И ведь ждал Скотий Бог – вот сейчас упадёт ему Леля прямо на грудь, припадёт устами к устам. Ан ошибся. Не шелохнулась Богиня Весны, даже не подняла глаз. Словно и не коснулся её крепкий заговор, неодолимое волшебство. Не умели смекнуть Морана и Волос: могуч заговор против ветреной девки, что гуляет об руку нынче с одним, завтра с другим, никак не выберет молодца… Не ведавшему любви откуда же знать – никаким колдовством не смутить верного сердца и чести не преклонить!
Поспешил Волос снова к наставнице, и та дала новый совет:
– А ты прими облик мужа её. Обмани.
Попробовал Змей – и до того вышел похож, что попятились, испугавшись, сами Чернобог и Морана: Перуновы чёрные кудри, Перунова огненная, клубящаяся борода! Даже Леля мало не обманулась, вскочила с радостным криком… но вовремя приметила глупые радужные глаза и отворотилась:
– Поди прочь, не нужен ты мне…
Тогда Змей затопал лапами так, что со свода пещеры посыпались разноцветные камни:
– Сейчас мёртвым зубом кольну! Сделаю ледышкой навеки!
Еле-еле Морана его за хвост оттащила:
– Погоди, пускай сына родит, мы его к рукам приберём.
Так и сделали. Минул срок, разродилась Богиня Весны в неволе, в тёмных пещерах. Не было рядом ласковой Матери Лады, не было любимого мужа. Никто не помог, не утешил, не приободрил. Слезами умыла юная мать малыша, собственным золотым волоском повила пуповину. Не досталось обрезать её на топорище отцовской секиры, чтобы во всём стал подобен Богу Грозы… Едва успела Леля приложить сына к груди и неверной рукой сотворить над ним оберег – громовое колесо, – как ворвалась Морана, расслышавшая сквозь толщу двери ненавистный клич жизни – первый младенческий крик:
– Змей, бездельник, беги скорее, где ты пропал!

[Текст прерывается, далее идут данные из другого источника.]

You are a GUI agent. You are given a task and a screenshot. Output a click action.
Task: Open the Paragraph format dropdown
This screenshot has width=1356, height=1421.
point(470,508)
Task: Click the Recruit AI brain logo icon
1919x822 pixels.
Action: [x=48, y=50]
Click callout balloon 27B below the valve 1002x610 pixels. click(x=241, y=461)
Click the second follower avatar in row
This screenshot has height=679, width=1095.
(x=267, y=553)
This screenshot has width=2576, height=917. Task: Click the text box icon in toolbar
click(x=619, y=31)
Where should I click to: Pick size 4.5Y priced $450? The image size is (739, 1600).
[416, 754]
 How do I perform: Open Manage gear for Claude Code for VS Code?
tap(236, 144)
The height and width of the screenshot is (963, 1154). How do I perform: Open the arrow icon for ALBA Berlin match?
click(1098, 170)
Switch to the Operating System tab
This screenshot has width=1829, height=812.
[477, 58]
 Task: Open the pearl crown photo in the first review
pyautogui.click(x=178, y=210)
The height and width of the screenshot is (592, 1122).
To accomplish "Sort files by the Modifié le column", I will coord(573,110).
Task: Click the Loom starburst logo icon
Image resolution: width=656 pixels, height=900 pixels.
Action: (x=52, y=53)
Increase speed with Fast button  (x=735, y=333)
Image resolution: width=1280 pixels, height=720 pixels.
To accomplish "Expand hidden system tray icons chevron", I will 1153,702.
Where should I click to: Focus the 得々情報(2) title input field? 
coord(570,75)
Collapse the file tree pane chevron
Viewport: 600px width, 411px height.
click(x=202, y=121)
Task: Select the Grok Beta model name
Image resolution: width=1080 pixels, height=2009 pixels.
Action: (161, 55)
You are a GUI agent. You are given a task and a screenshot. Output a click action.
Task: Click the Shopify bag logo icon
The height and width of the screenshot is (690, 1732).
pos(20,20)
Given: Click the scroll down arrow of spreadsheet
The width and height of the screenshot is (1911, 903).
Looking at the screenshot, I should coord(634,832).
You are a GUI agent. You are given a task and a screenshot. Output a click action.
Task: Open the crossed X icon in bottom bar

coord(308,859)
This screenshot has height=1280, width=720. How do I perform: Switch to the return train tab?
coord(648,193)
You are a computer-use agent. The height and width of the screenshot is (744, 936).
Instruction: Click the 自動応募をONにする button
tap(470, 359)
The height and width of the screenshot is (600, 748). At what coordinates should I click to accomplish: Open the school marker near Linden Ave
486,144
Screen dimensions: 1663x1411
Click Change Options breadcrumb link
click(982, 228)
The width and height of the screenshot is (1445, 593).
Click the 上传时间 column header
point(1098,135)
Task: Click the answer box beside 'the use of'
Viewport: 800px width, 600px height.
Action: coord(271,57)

Мигом появился Змей. И Леля отчаянно обхватила сына, закрыла собой:
– Не отдам!..
Но глубоко уколол её змеиный зуб, ледяной гвоздь, и Морана выхватила мальчишку из материнских замерших рук. Дитя надрывалось криком, колотило её крохотными кулачками и тянулось к прозрачной холодной глыбе, где в глубине, как живая, видна была Богиня Весны.
– Ничего! – прошипела Морана. – Скоро забудешь!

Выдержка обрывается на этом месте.